Among the stellar moments in Sunday's episode of Game of Thrones, one of the key scenes that actually made Game of Thrones history was the coming out, of sorts, of Yara Greyjoy. Until now, we've seen no lesbian main characters on the show, short of some of the women who worked at Littlefinger's brothel in Flea Bottom. After seeing Yara get very much into a woman at one of the ports, it had fans asking, is Yara Greyjoy a lesbian in the books as well? Clearly, the Game of Thrones Yara is all about female companionship and enjoying the fruits of her labor on the way to meeting with Daenerys, but is that true to the books?

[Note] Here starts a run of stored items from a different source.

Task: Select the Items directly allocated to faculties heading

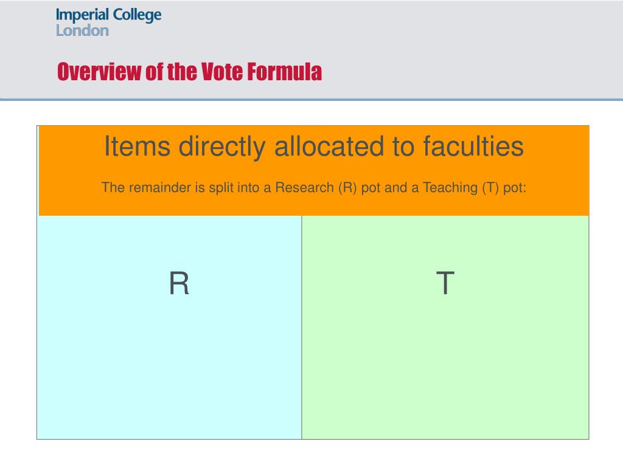Action: coord(314,147)
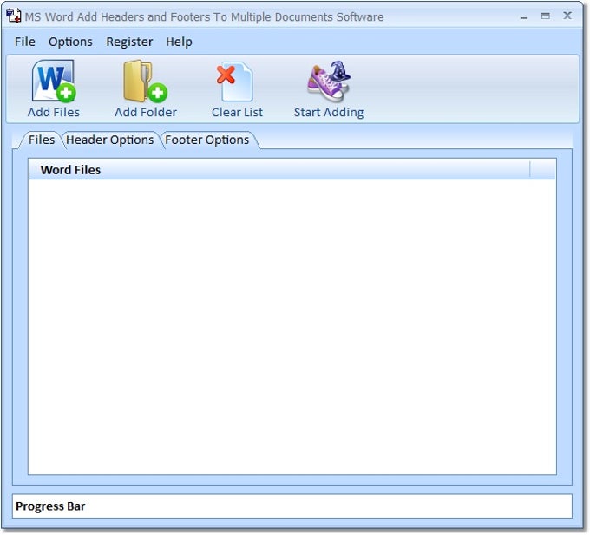Click the Progress Bar at the bottom
The height and width of the screenshot is (535, 590).
[292, 506]
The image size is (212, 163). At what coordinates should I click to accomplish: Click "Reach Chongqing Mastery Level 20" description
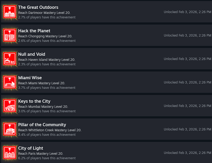pyautogui.click(x=45, y=36)
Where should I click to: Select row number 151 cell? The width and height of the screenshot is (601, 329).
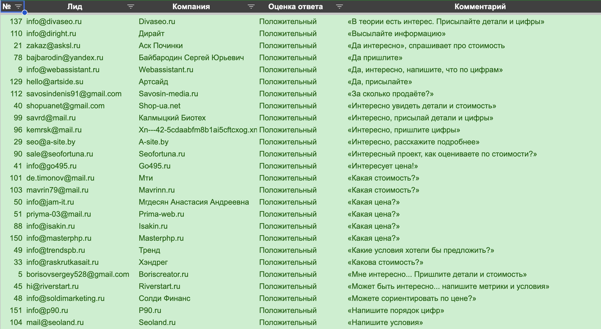pos(16,310)
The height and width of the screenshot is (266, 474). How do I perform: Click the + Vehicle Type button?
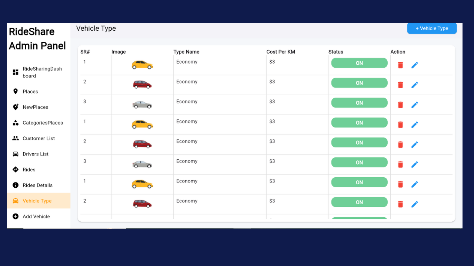(x=432, y=28)
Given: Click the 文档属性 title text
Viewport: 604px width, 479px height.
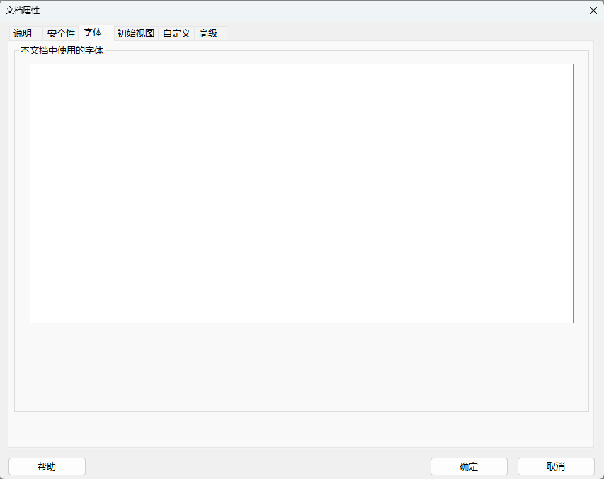Looking at the screenshot, I should click(23, 10).

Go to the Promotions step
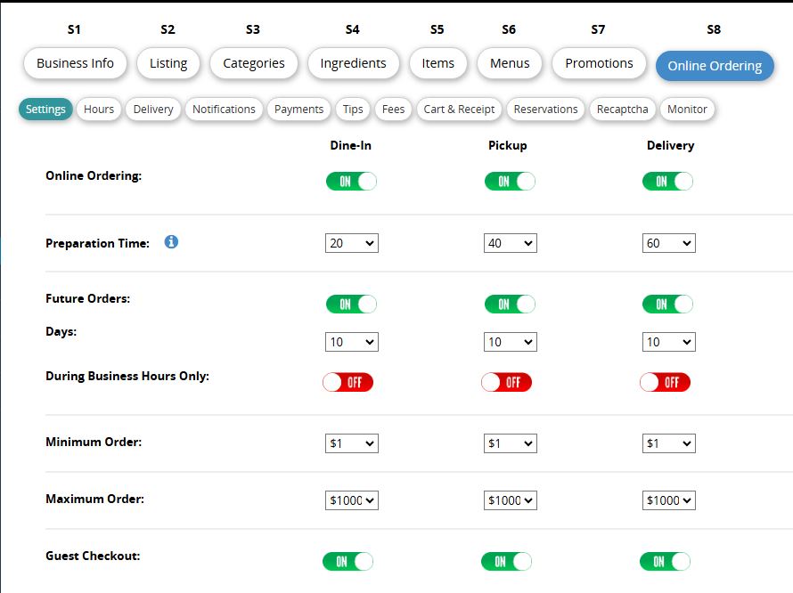pos(599,63)
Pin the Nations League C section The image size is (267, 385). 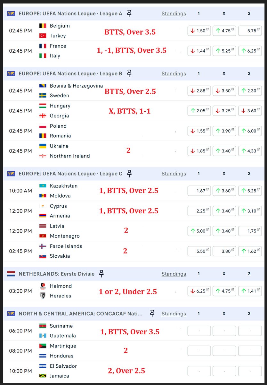129,174
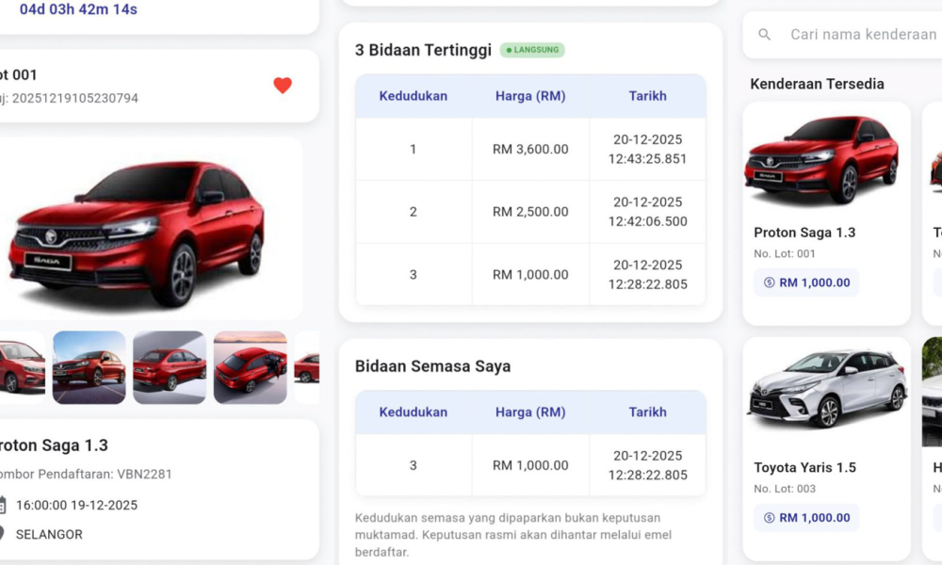The width and height of the screenshot is (942, 565).
Task: Toggle the red heart favorite icon
Action: pos(283,86)
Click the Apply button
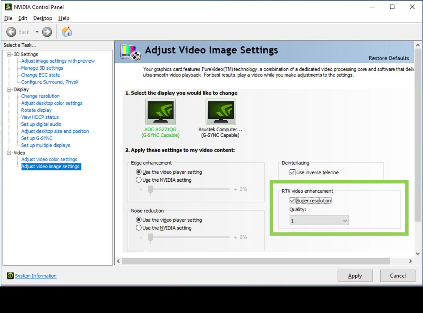 pyautogui.click(x=355, y=276)
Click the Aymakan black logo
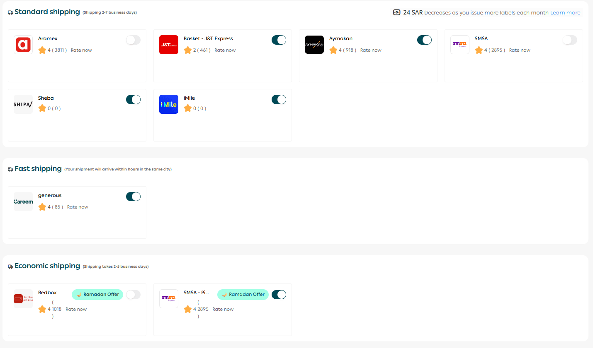 click(314, 45)

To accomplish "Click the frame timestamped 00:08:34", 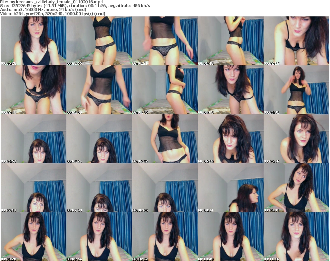I will coord(231,188).
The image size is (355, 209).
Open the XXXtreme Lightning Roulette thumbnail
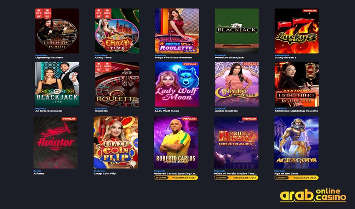point(297,84)
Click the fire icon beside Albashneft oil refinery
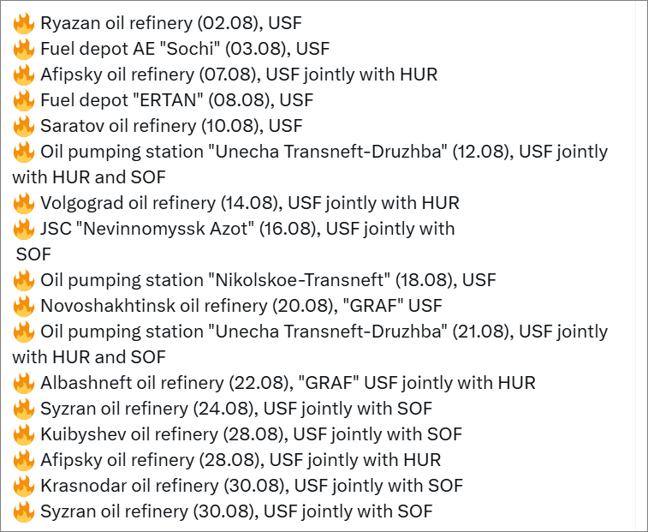The image size is (648, 532). (x=24, y=383)
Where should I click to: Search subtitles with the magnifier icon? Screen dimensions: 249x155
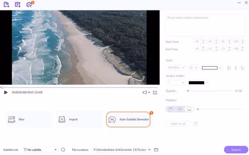coord(63,150)
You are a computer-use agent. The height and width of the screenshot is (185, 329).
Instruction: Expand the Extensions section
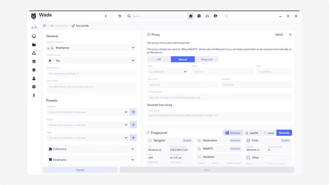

But in the books, Yara Greyjoy (a.k.a., Asha Greyjoy) isn't a lesbian, or even interested in women at all. Like the Sand Snakes and killing off Stannis Baratheon, having Yara Greyjoy as a lesbian is just another liberty HBO took with Game of Thrones. On George R. R. Martin's blog, there were fan questions as to whether or not he wrote Asha/Yara to be a lesbian in the books, but her sexual orientation in the show is news to him:

"I have a number of lesbian and bisexual women in the novels (and a couple who experiment), but Asha is not one of them. Unless I am forgetting something..."

Martin isn't wrong, nor is he forgetting something. Fans have seen queer characters on the show, but, as he suggests, Yara (or Asha) was not one of them. But, there's no reason the show can't go off book for this plot line, especially because it was great to see the diversity on the show only expand.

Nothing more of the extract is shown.